### WHAT THE EXERCISE ASKS
Repeat the data precisely as given.
(Beginning of INPUT FOR THIS TASK)
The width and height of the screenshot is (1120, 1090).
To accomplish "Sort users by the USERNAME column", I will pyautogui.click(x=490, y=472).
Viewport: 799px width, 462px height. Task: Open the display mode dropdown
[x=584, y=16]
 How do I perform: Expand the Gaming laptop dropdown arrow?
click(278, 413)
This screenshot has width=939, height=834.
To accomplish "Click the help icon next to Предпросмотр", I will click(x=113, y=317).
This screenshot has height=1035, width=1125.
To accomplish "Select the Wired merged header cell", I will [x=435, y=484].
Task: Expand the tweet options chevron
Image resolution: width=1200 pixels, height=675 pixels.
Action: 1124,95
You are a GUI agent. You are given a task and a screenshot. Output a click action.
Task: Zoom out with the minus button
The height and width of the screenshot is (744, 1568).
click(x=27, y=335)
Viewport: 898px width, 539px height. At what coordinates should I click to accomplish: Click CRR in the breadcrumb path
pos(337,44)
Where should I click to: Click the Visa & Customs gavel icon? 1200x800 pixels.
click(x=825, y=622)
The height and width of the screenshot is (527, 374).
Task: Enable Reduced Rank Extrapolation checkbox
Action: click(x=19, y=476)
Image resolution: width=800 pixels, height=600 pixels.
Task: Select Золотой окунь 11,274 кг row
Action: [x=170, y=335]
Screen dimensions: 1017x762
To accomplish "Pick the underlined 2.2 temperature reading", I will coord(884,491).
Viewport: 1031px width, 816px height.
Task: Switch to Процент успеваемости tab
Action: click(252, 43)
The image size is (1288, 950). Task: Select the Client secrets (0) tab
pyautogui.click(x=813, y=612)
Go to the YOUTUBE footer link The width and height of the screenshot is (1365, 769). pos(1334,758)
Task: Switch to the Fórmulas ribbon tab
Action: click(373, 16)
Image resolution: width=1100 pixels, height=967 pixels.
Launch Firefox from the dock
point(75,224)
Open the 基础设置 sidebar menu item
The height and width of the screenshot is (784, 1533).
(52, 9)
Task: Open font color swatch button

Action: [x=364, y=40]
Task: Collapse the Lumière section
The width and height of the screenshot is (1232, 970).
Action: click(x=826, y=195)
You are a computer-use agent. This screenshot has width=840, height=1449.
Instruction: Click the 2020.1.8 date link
(End of INPUT FOR THIS TASK)
### ANSWER TO THIS EXERCISE
The width and height of the screenshot is (1120, 1090).
To accomplish "Sort users by the USERNAME column", I will pyautogui.click(x=490, y=472).
Viewport: 799px width, 462px height. Task: Open the display mode dropdown
[x=584, y=16]
 How do I perform: Expand the Gaming laptop dropdown arrow?
click(278, 413)
This screenshot has width=939, height=834.
To accomplish "Click the help icon next to Предпросмотр", I will click(x=113, y=317).
This screenshot has height=1035, width=1125.
To accomplish "Select the Wired merged header cell", I will [x=435, y=484].
Task: Expand the tweet options chevron
Image resolution: width=1200 pixels, height=675 pixels.
Action: 1124,95
You are a GUI agent. You are given a task and a screenshot. Output a click action.
Task: Zoom out with the minus button
The height and width of the screenshot is (744, 1568).
click(x=27, y=335)
Viewport: 898px width, 539px height. At what coordinates should I click to accomplish: Click CRR in the breadcrumb path
pos(337,44)
Where should I click to: Click the Visa & Customs gavel icon? 1200x800 pixels.
click(x=825, y=622)
The height and width of the screenshot is (527, 374).
Task: Enable Reduced Rank Extrapolation checkbox
Action: click(x=19, y=476)
Image resolution: width=800 pixels, height=600 pixels.
Task: Select Золотой окунь 11,274 кг row
Action: [x=170, y=335]
Screen dimensions: 1017x762
To accomplish "Pick the underlined 2.2 temperature reading", I will coord(884,491).
Viewport: 1031px width, 816px height.
Task: Switch to Процент успеваемости tab
Action: click(252, 43)
The image size is (1288, 950). Task: Select the Client secrets (0) tab
pyautogui.click(x=813, y=612)
Go to the YOUTUBE footer link The width and height of the screenshot is (1365, 769). pos(1334,758)
Task: Switch to the Fórmulas ribbon tab
Action: click(373, 16)
Image resolution: width=1100 pixels, height=967 pixels.
Launch Firefox from the dock
point(75,224)
Open the 基础设置 sidebar menu item
The height and width of the screenshot is (784, 1533).
(52, 9)
Task: Open font color swatch button

Action: [x=364, y=40]
Task: Collapse the Lumière section
The width and height of the screenshot is (1232, 970).
Action: click(x=826, y=195)
You are a computer-use agent. This screenshot has width=840, height=1449.
Instruction: Click the 2020.1.8 date link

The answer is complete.